In truth, the latest respray was not without pain. Much like our Procedure Browseable Space™, our beloved Egg Timer™ has a fair number of page types, all of which needed to be worked through. And all of which ended up looking ever so slightly worse as a result. “It’s very large. Like Duplo,” declared Librarian Anya. And she’s not wrong. Happily, Product Owner Jayne was content enough to let the results go live, though not entirely without concerns. At some point soon, we hope to sit back down with Design System Mary and try to work out how we can improve on matters. Until that happens, further pixel progress remains on hold.

Psephologising wildly

Meanwhile, over in psephologyland, it’s mostly been bad news. A security vulnerability was found in our hosted Datasette instance. Well, not in our hosted Datasette instance in particular, but in all hosted Datasette instances. For that reason, we’ve taken it offline until we can find some kind of solution. Happily, Shedcode James got to the bottom of matters and submitted a patch, but we’re still waiting on the project maintainers to merge that into the codebase. In the meantime, our non-hosted Datasette instance remains available, should you wish to query all things election result related.

Bots to Bluesky (and beyond)

In the outing before last, we announced the launch of a new Bluesky bot, that one covering the publication of research by the Parliamentary Office of Science and Technology. This week, we’re delighted to announce that account has been joined by its twin sister over on Mastodon. Thanks, as ever, to James for providing a welcoming home for our Mastodon efforts.

Should you be a user of Bluesky or Mastodon - or even a subscriber to good old RSS - a full list of our bot accounts is available from GitHub. Fill your boots.

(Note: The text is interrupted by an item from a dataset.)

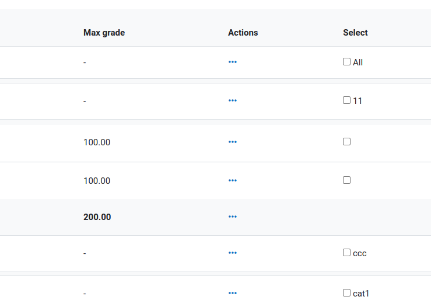Viewport: 431px width, 307px height.
Task: Open actions for the first 100.00 grade row
Action: [233, 142]
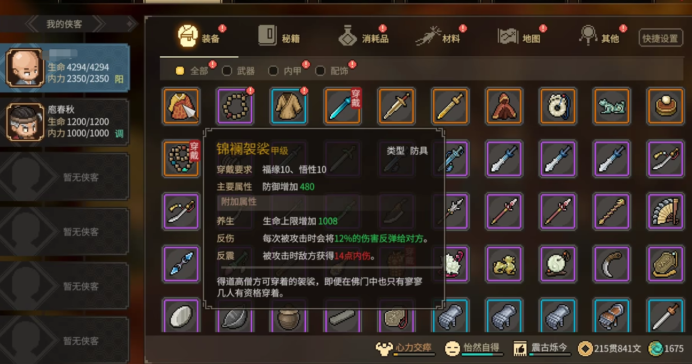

Cool URIs do not change (part deux)

Last time out, we reported that the session label change from ‘2024-25’ to ‘2024-26’ caused a fire in the data integration area. A fire that our Jianhan and team are still attempting to put out. Normally, computers care little about label changes, but that tends to not be the case when labels are baked into identifiers. Which happens to be the case here. In a very real Morecambe and Wise sense, we now find ourselves with all the right written answers, just not necessarily to all the right written questions. Best of luck with that one Jianhan.

Having confirmed with the Legislation Offices that the session part of bill titles also changes when the session label changes, taxonomic labels have now been updated accordingly. Luckily, our taxonomy does not conflate labels with identifiers, so that change proceded without incident.

Taxonomic gardening

Being placed in charge of a taxonomy is a little like being placed in charge of a garden. As Ms Chatto would have it, much of gardening is about placing the right plant in the right place. Though in the case of taxonomies, it’s more about the placing of concepts in the right place. And with planting comes weeding. Now, our crack team of librarians run a tight ship. Just because a concept was once planted does not mean it still adds to the overall scene. For that reason, they run regular queries to check which concepts are used and which are not, those deemed no longer fit for purpose consigned to the conceptual compost heap.

In the days when the majority of the material flowed directly from our triplestore to our Solr instance, such queries could be run directly over Solr. But the advent of new search saw some material no longer propagating - as it were - to Solr. Meaning a new approach was needed. Librarian Anya put together a SPARQL query, which has since been tweaked by Librarian Ned and we’re back on top of our concept beds. Smashing.

Managing Members

Over in Member management corner, team:Phil have been equally busy coping with a government reshuffle. Or two. That work is now considered complete, the ever-present manual being updated accordingly.

Wandering stars

A wee while back, Young Robert was contacted out of the blue by Visual-Meaning Steve. Steve had been bobbing around the interweb and happened to come across our data models. Which caused him to ask, what on earth happened to RDF linked data in the UK public sector? A question we could not readily help with. It appears to be just us and The National Archives now, the rest of public sector being more excited by the text than the hypertext.

Since then we’ve spoken on a couple of occasions, with Week 37 marking our first actual, in-person-rather-than-pixels chat. Our guests - Steve, Cabinet Office Kelcey, and Jenny and Pritam from The National Archives - travelled from Cambridge, Manchester and Kew, battling tube strikes and downpours, turning up promptly at the appointed time. Things looked to be going to plan, until it dawned on all assembled that we’d stumbled into a strike day for parliamentary security. And therefore could not enter our own buildings with visitors. We stood in the rain for a bit and looked at our shoes.

Undeterred, CO Kelcey suggested we make use of his Cavalier credentials and find some unoccupied space in Treasury Central. A happy ending looked to be in store until Treasury security clocked that one of our party had the wrong colour of badge. If you’ve ever worked in the UK public sector, you’ll have some appreciation of the importance of badge colours. Some more standing in the rain followed.

And this is how we ended up holding a meeting about RDF at a corner table in St James’s Park cafe. If you were out for a fun day of duck feeding and stumbled into a group of people having an animated conversation about HTTPRange-14, we can only apologise. Next time, we’ll stick to the Two Chairmen. Which is where we did indeed end up. Almost inevitably.